■ Task directions:
Rewrite all of the records below, substituting "search box" for "search field" and leaving everything else unchanged.

Word and element location records:
──────

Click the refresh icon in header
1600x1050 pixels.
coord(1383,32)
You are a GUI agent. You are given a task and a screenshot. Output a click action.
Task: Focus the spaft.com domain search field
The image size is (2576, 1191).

──────

■ Worked answer:
Click the refresh icon in header
1600x1050 pixels.
coord(1383,32)
You are a GUI agent. You are given a task and a screenshot. Output a click action.
Task: Focus the spaft.com domain search box
The image size is (2576, 1191).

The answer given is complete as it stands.